OBJETIVO DA TAREFA — Por favor, transcreva sem nenhuma alteração o trecho do editorial sobre a graduação em Saúde Coletiva que vai de "IIUniversidade Federal Fluminense, Rio" até "como uma realidade.".

TEXTO FORNECIDO —
Graduation in collective health: debate or reality?

EDITORIAL

A graduação em saúde coletiva: um debate ou uma realidade?

Graduation in collective health: debate or reality?

Lilian KoifmanI; Lina Nunes GomesII

IUniversidade Federal Fluminense, Rio de Janeiro, Brasil. Editora Associada da Revista Brasileira de Educação Médica

IIUniversidade Federal Fluminense, Rio de Janeiro, Brasil

A pergunta do título torna-se muito pertinente em nossa atual situação, pois há um movimento nacional e internacional de abertura de graduações em Saúde Coletiva, havendo grande discussão sobre o tema. Muitas universidades estão preparando esses cursos: o panorama é de cerca de dez cursos abertos ou em vias de iniciar suas atividades no próximo ano.

A questão agora é posicionar-se contra ou a favor da abertura dessa graduação no cenário que está se formando ou tomar esse dado como uma realidade.

Alguns dos cursos abertos têm procura, com boa relação candidato/vaga, mas a maioria ainda não apresenta grande disputa, existindo até um caso em que há mais vagas do que alunos inscritos para o vestibular.

INFORMAÇÕES FORNECIDAS —
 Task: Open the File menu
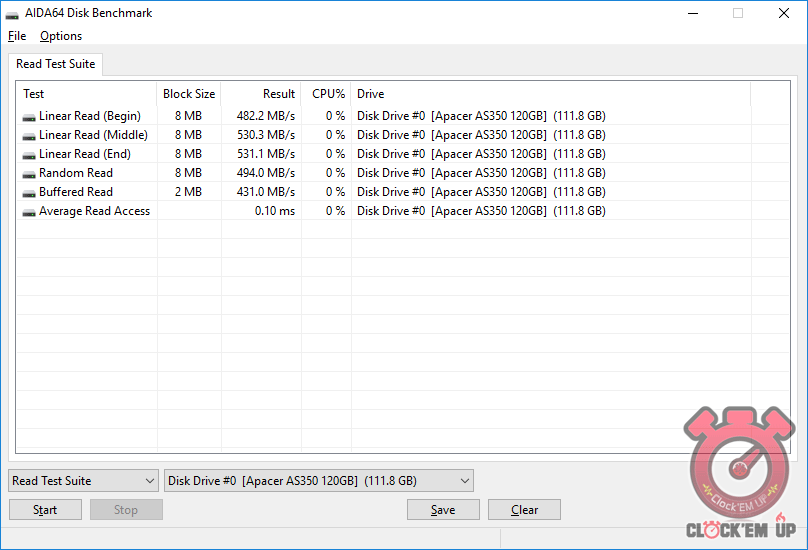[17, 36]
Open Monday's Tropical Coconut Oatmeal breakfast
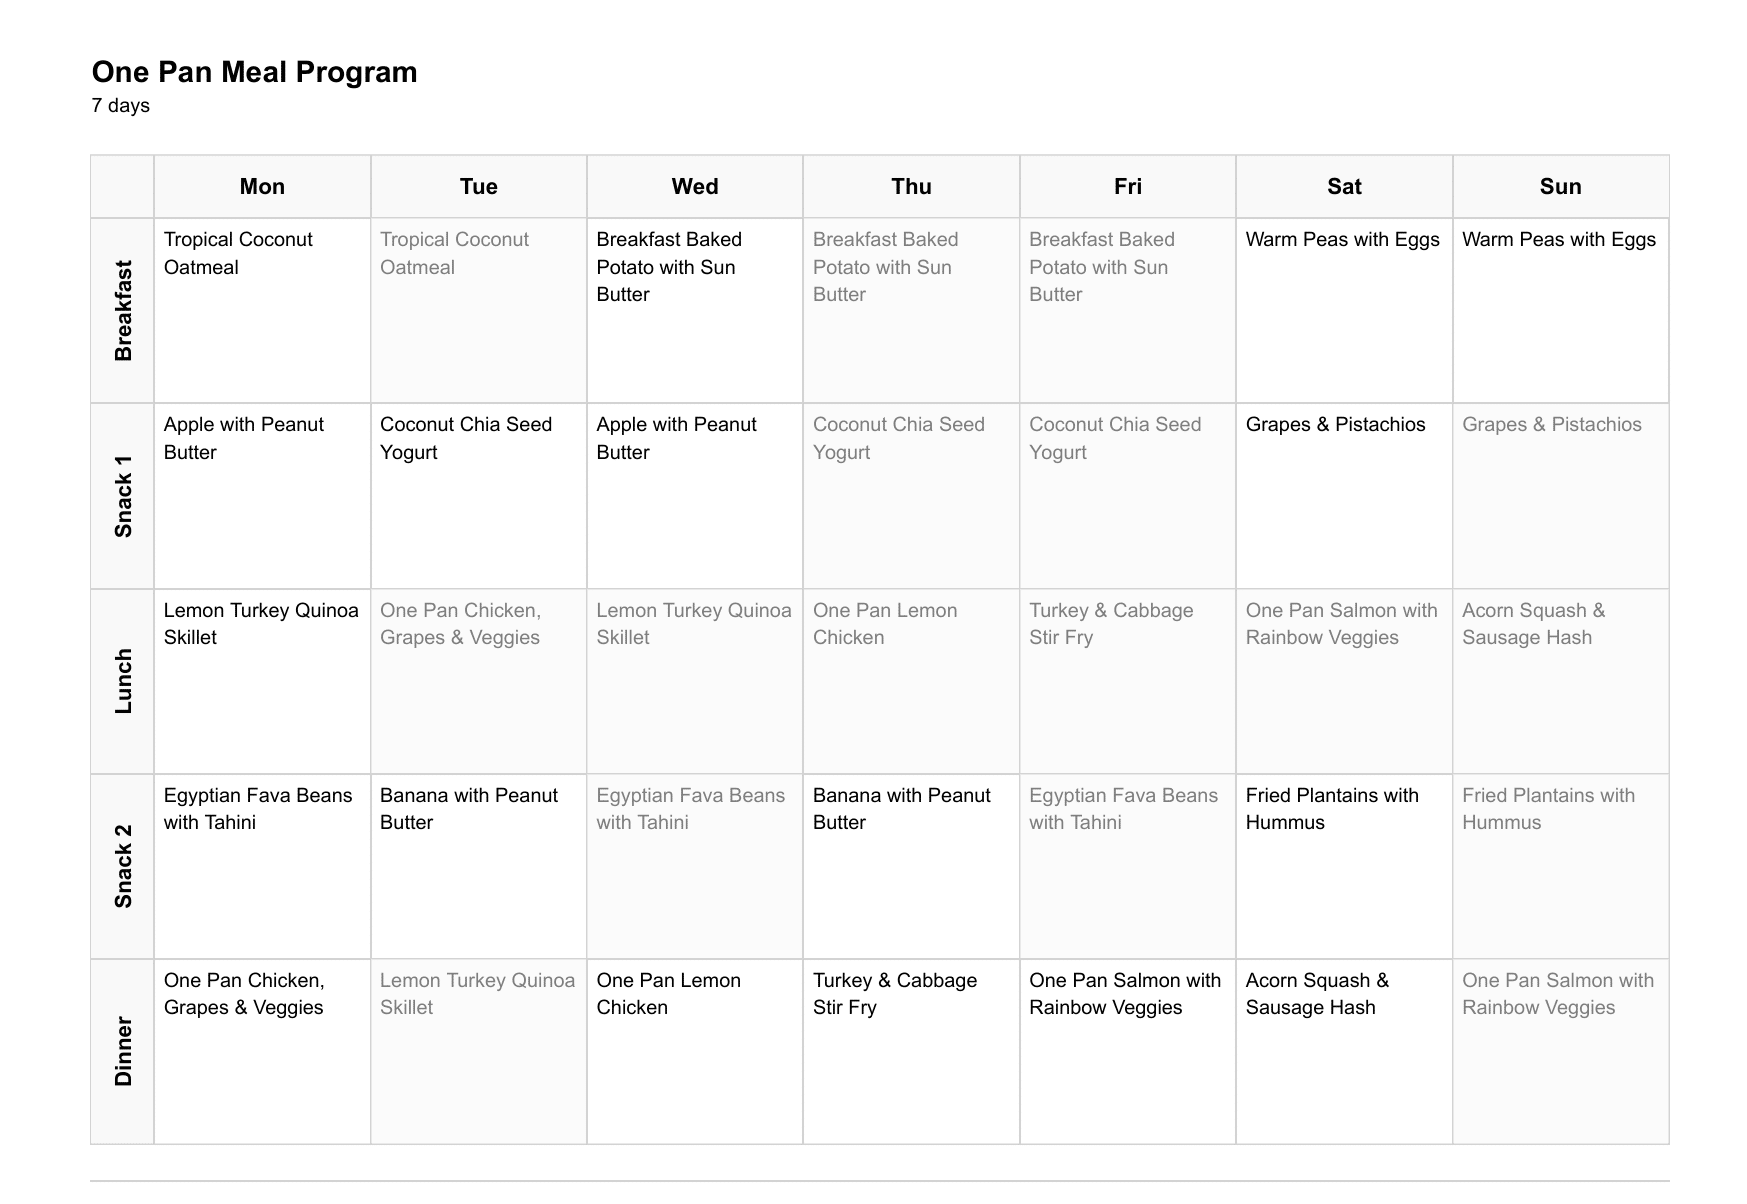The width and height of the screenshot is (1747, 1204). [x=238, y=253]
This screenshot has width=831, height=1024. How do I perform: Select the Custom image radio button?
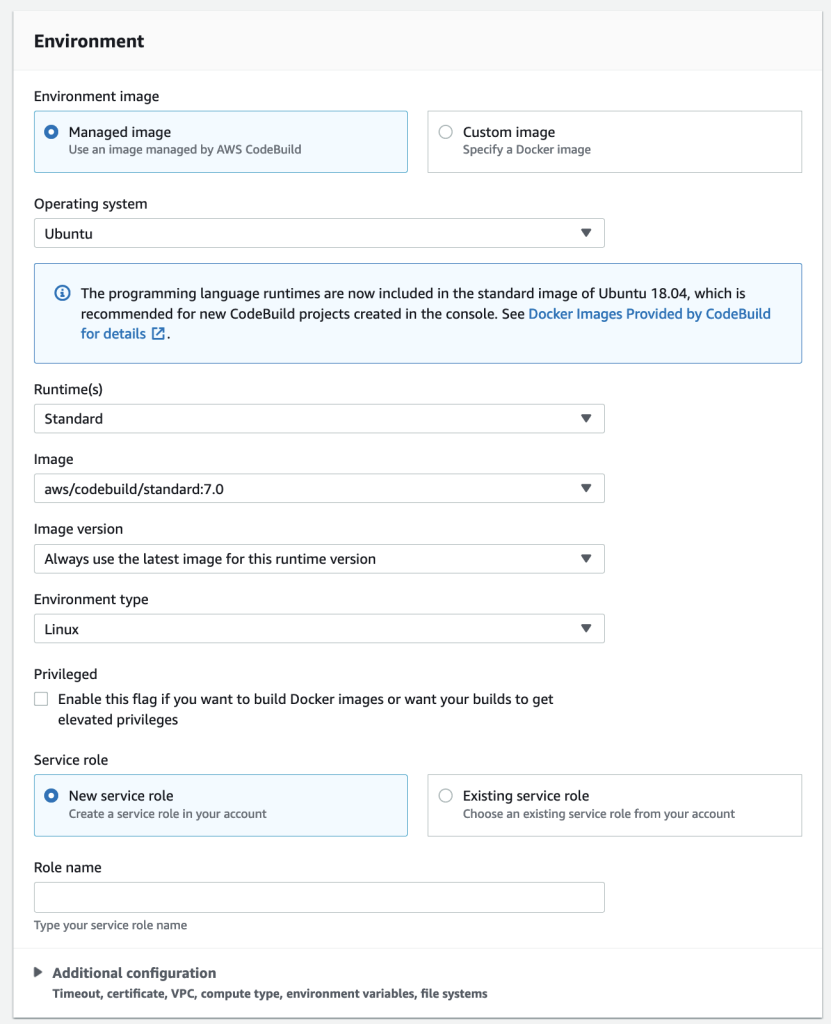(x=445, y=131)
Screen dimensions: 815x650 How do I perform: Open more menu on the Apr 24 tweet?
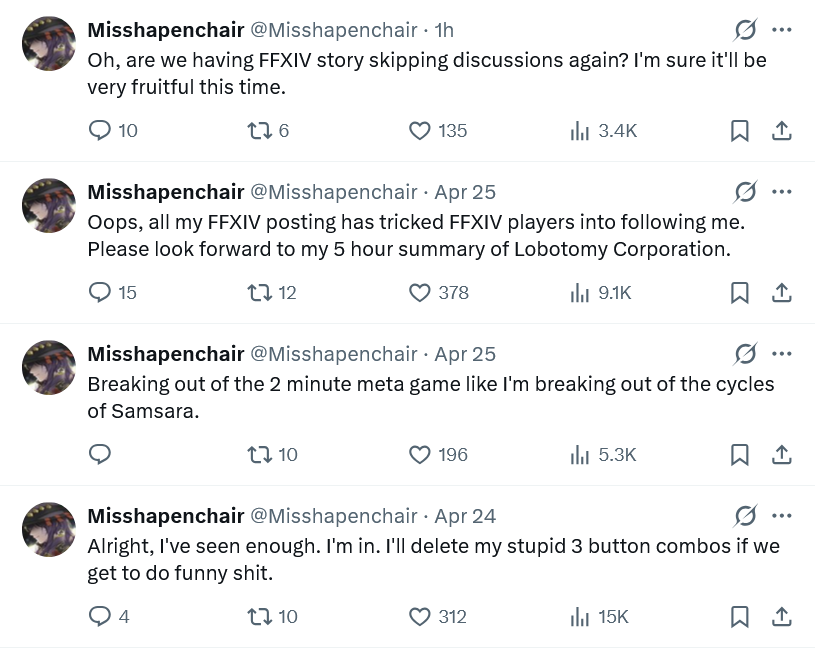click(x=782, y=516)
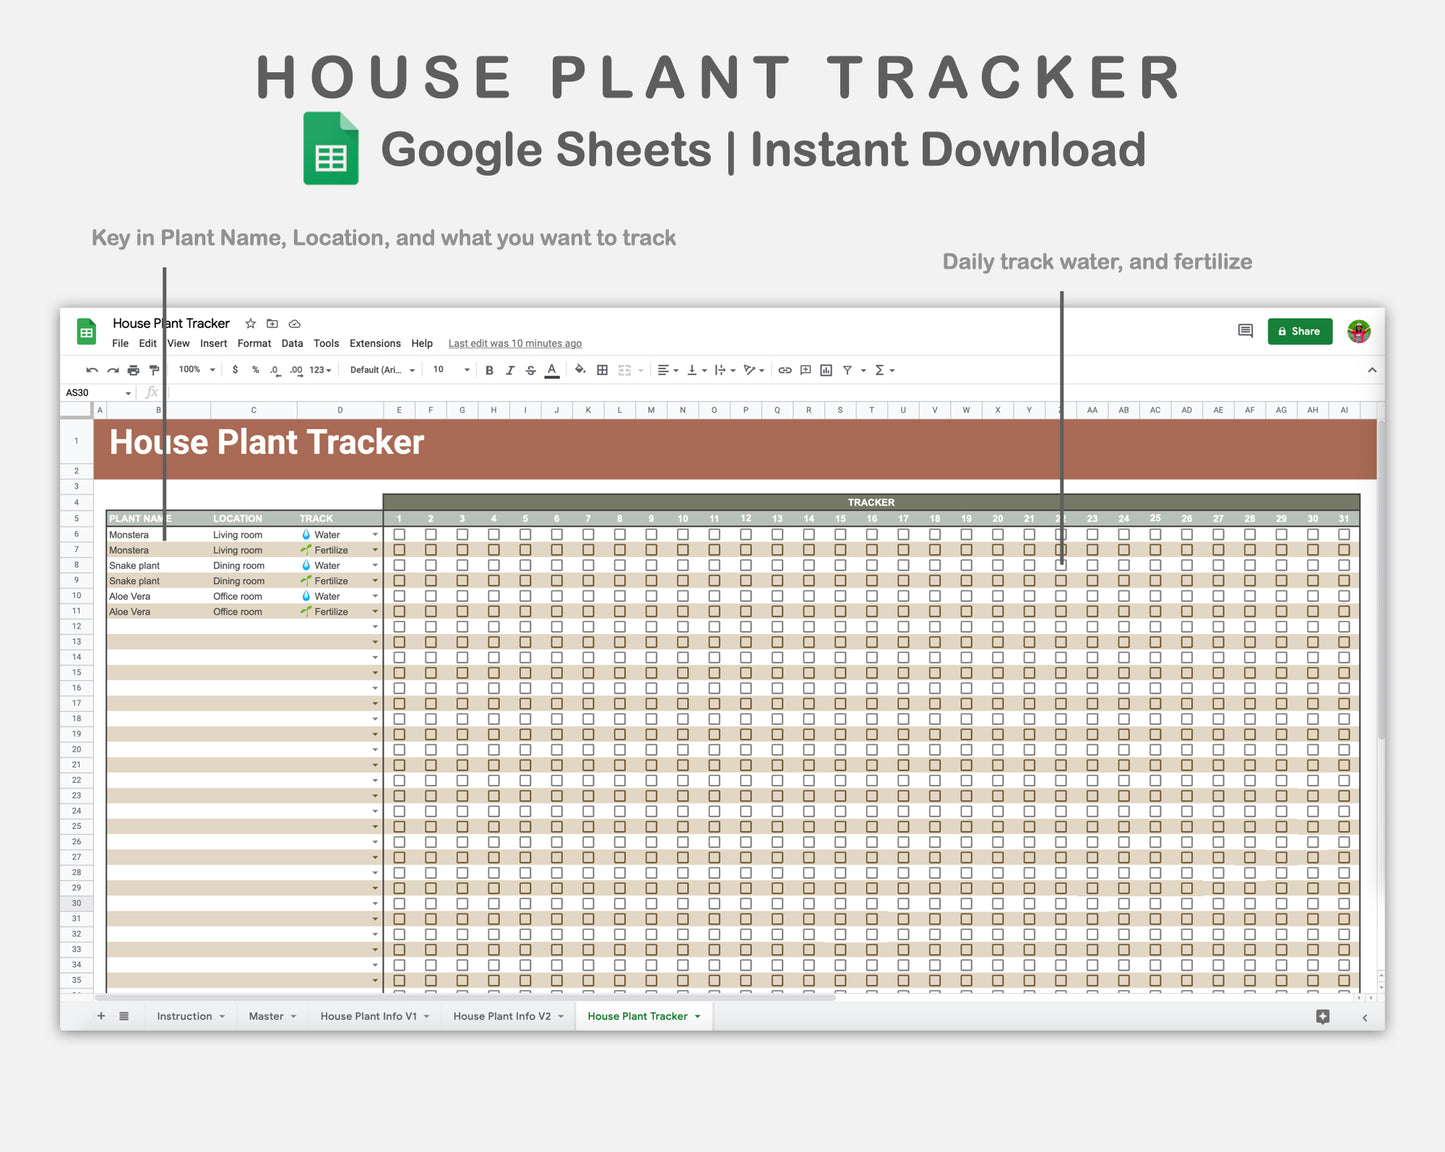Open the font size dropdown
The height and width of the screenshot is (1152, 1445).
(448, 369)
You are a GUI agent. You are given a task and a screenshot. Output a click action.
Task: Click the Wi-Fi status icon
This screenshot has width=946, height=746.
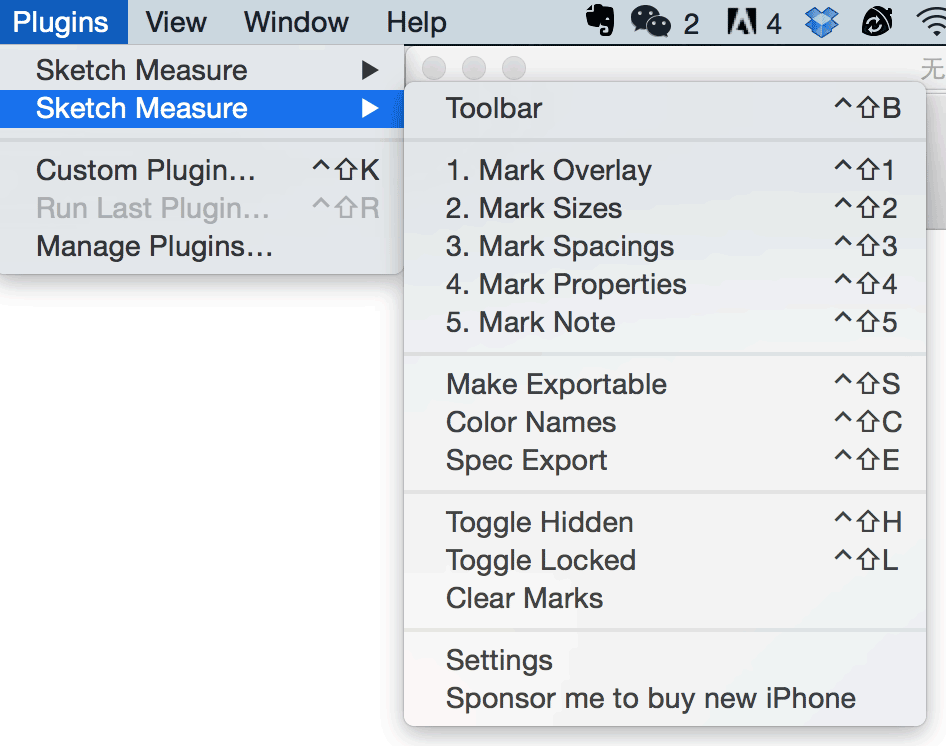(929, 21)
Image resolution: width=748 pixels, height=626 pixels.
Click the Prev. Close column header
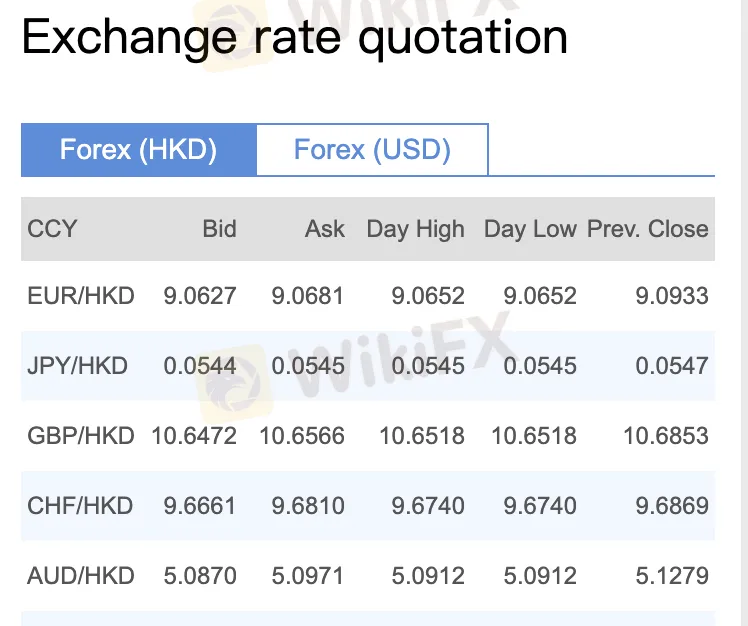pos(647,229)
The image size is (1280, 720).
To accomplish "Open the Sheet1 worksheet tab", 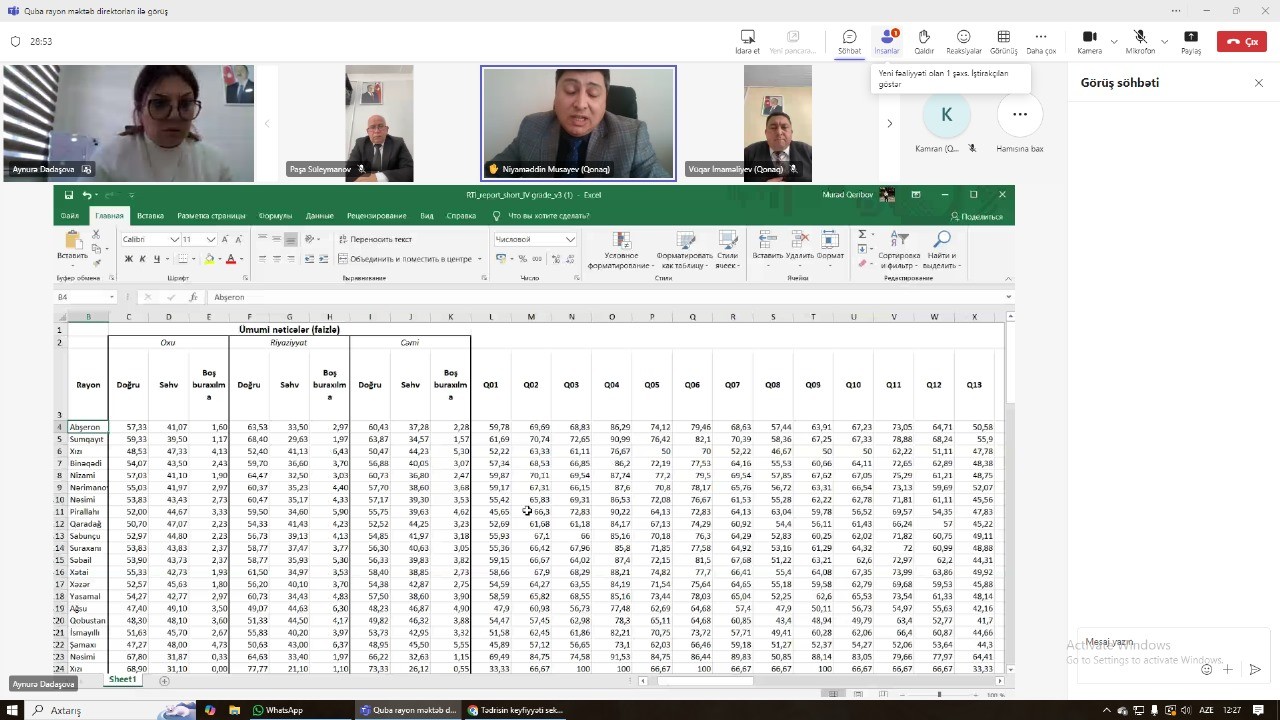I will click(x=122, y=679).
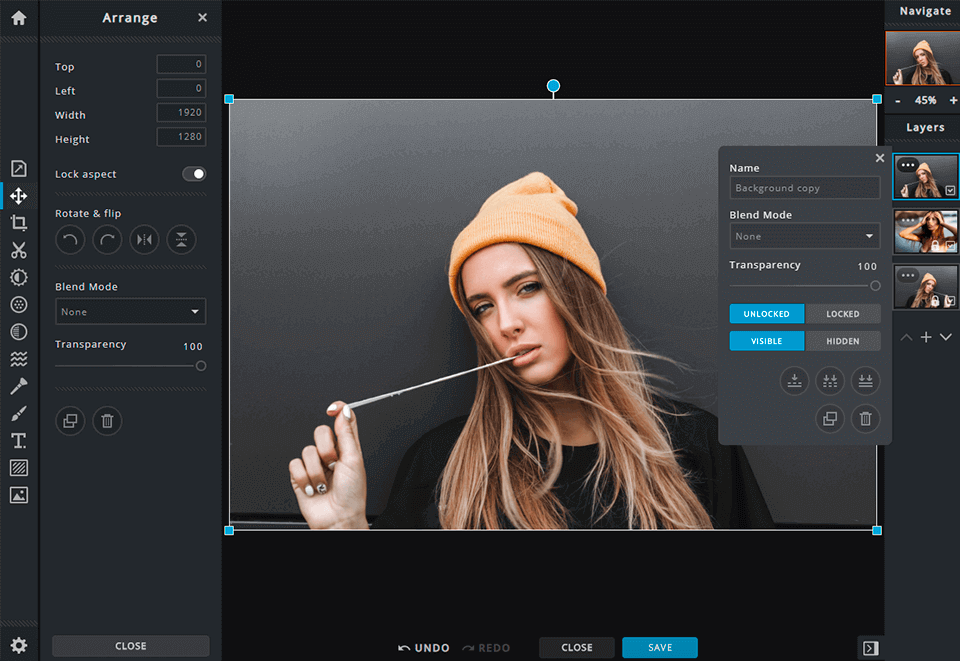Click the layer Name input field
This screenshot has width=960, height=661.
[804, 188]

RESPOSTA DO EXERCÍCIO —
IIUniversidade Federal Fluminense, Rio de Janeiro, Brasil

A pergunta do título torna-se muito pertinente em nossa atual situação, pois há um movimento nacional e internacional de abertura de graduações em Saúde Coletiva, havendo grande discussão sobre o tema. Muitas universidades estão preparando esses cursos: o panorama é de cerca de dez cursos abertos ou em vias de iniciar suas atividades no próximo ano.

A questão agora é posicionar-se contra ou a favor da abertura dessa graduação no cenário que está se formando ou tomar esse dado como uma realidade.